* **WHAT THE TASK ASKS**: Would you print the records below from the first line through the line containing "This screenshot has width=904, height=660.", skipping the pictures?

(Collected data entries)
_ _ _
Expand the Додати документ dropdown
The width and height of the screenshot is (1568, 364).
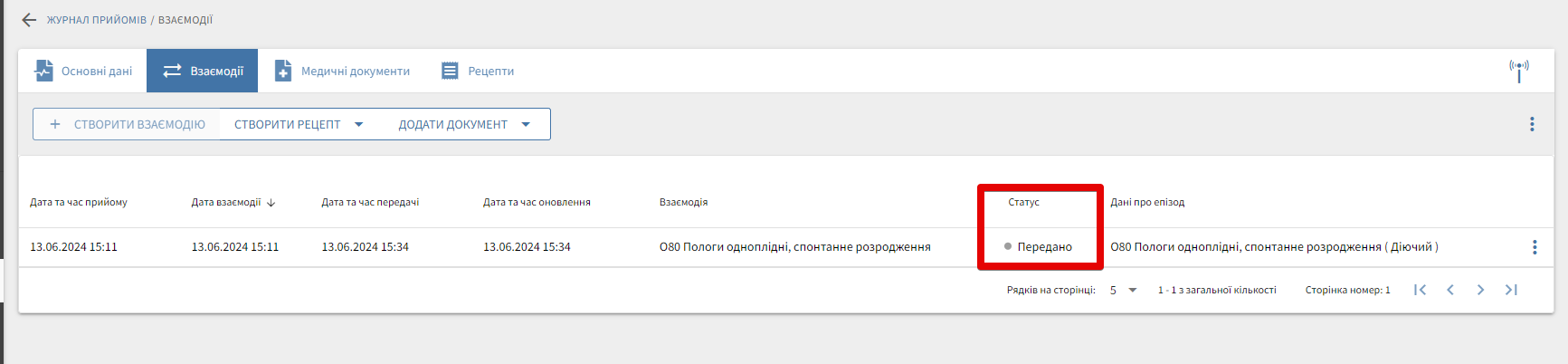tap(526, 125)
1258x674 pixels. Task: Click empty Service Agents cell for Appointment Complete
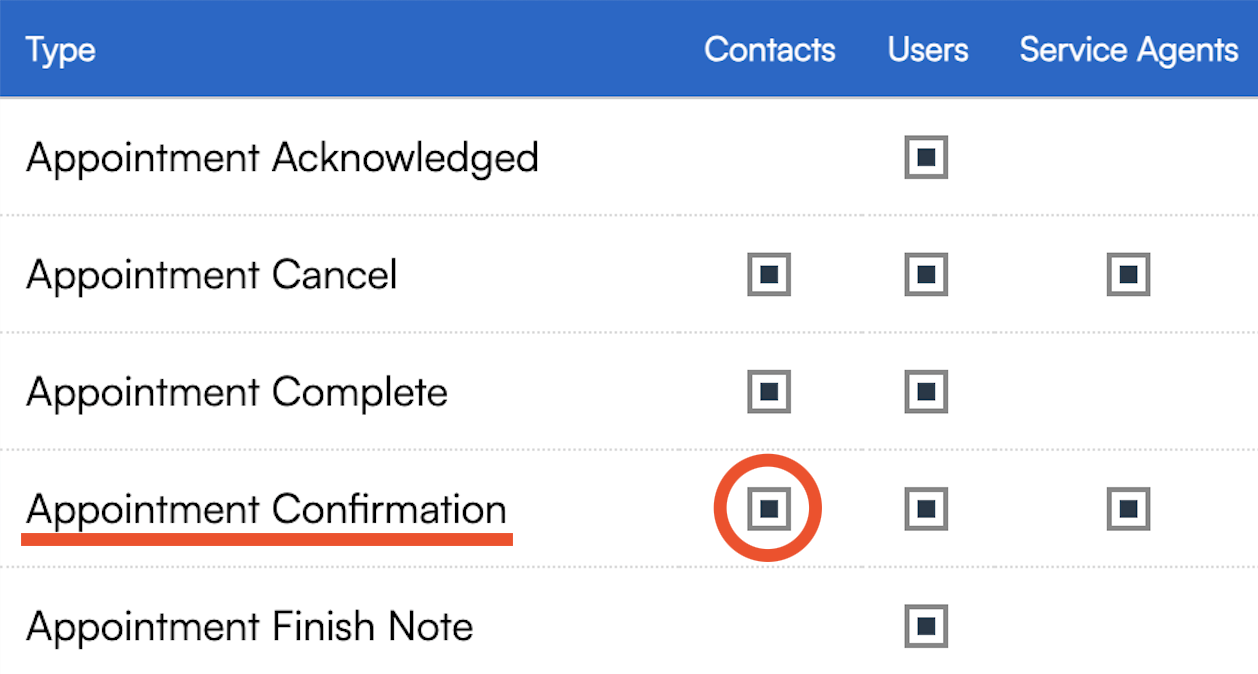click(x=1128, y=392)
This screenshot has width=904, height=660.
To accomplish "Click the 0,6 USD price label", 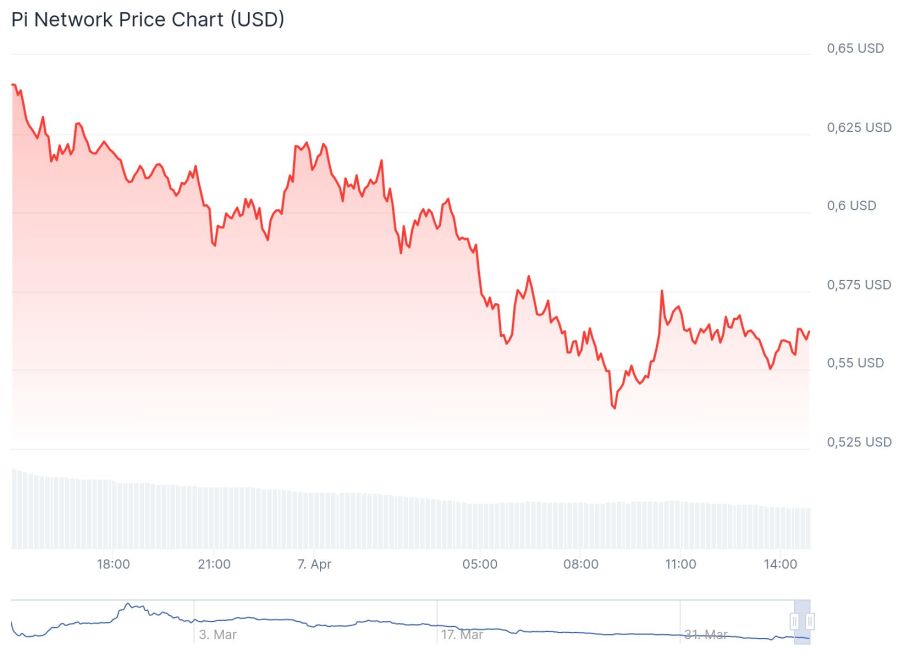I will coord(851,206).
_ _ _
* **SOLVED PROBLEM**:
Expand the Додати документ dropdown
The width and height of the screenshot is (1568, 364).
tap(526, 125)
1258x674 pixels. Task: Click empty Service Agents cell for Appointment Complete
click(x=1128, y=392)
This screenshot has width=904, height=660.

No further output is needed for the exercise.